Irving, Coleman & Cooper (1997) investigated the relationship between affective, continuance, normative commitment and turnover intentions and job satisfaction. All the three types of organizational commitment were negatively related to turnover intentions where, out of which continuance commitment correlated most negatively. The study also reported a small but significant positive correlation between job satisfaction and affective and normative commitment, whereas continuance commitment was negatively correlated. Yang and Chang (2008) reported significant and positive correlation between job satisfaction and commitment of nursing staff while they perform emotional labour.
During an economic downturn in Taiwan Hsiu-Yen Hsu (2009) studied the relationship between organizational learning culture, job satisfaction and organizational commitment among research and development professionals. Even during a downturn, he reported a positive correlation amongst the three variables.
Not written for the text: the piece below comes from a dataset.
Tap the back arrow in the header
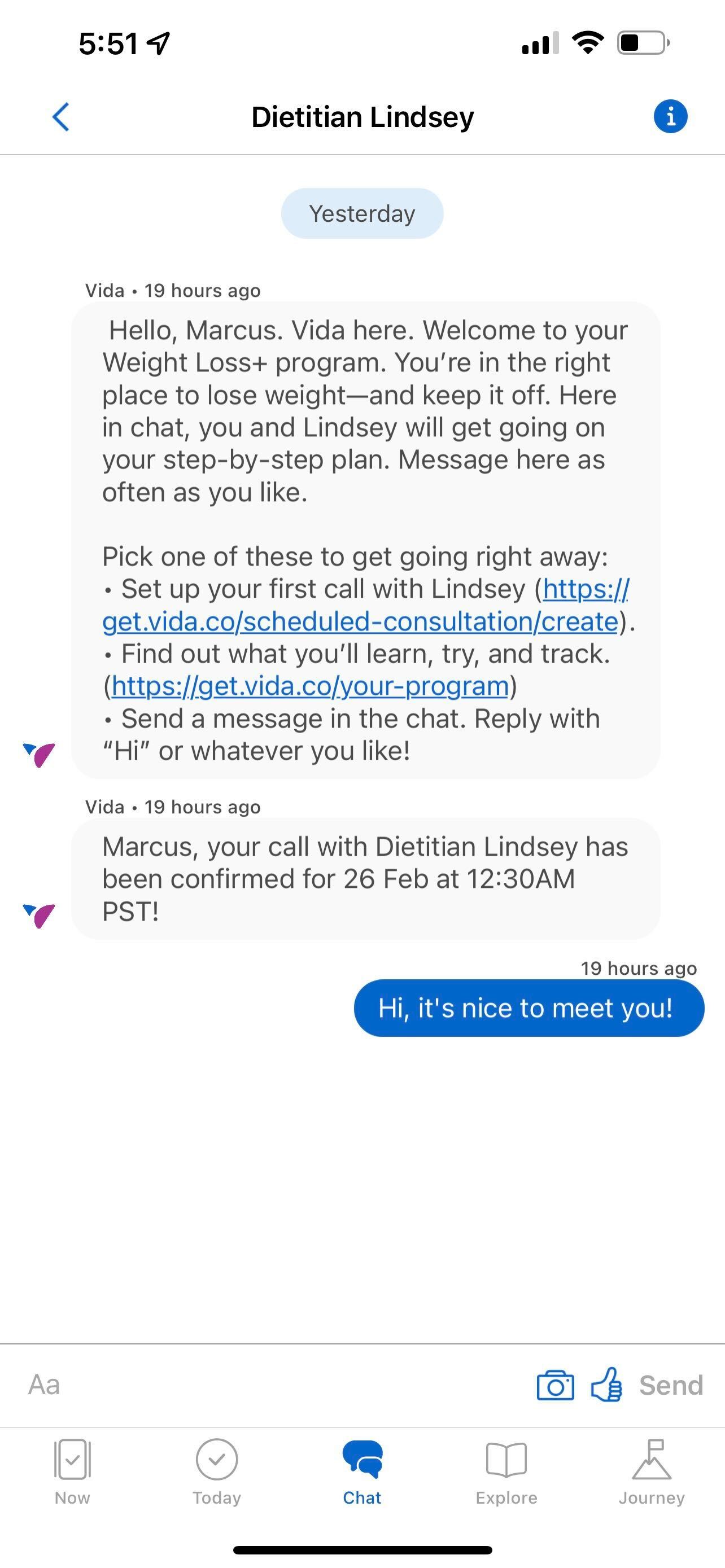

Whereas a study conducted in Turkey among hotel managers by Gunlu, Aksarayli & Percin (2010) showed that intrinsic, extrinsic and general job satisfaction had a significant effect on normative and affective commitment. The findings further suggested that the dimensions of job satisfaction had no significant impact on continuance commitment among the hotel managers.
Guleryuz, Guney, Aydm & Asan (2008) conducted a survey on the mediating effect of job satisfaction between emotional intelligence and organizational commitment on a sample of nurses. The findings of the study suggested that emotional intelligence was significantly and positively related to job satisfaction as well as organizational commitment. They also reported a strongly positive correlation between job satisfaction and organizational commitment. Whereas Ahmad, Ahmad and Shah (2010) reported an insignificant impact of organizational commitment on job satisfaction. Also, performance of employees of advertising agency of Islamabad had a weak relationship with job satisfaction and a strong positive relationship with Organizational commitment. Attitude of an employee towards work is what has a strong positive relation with job satisfaction.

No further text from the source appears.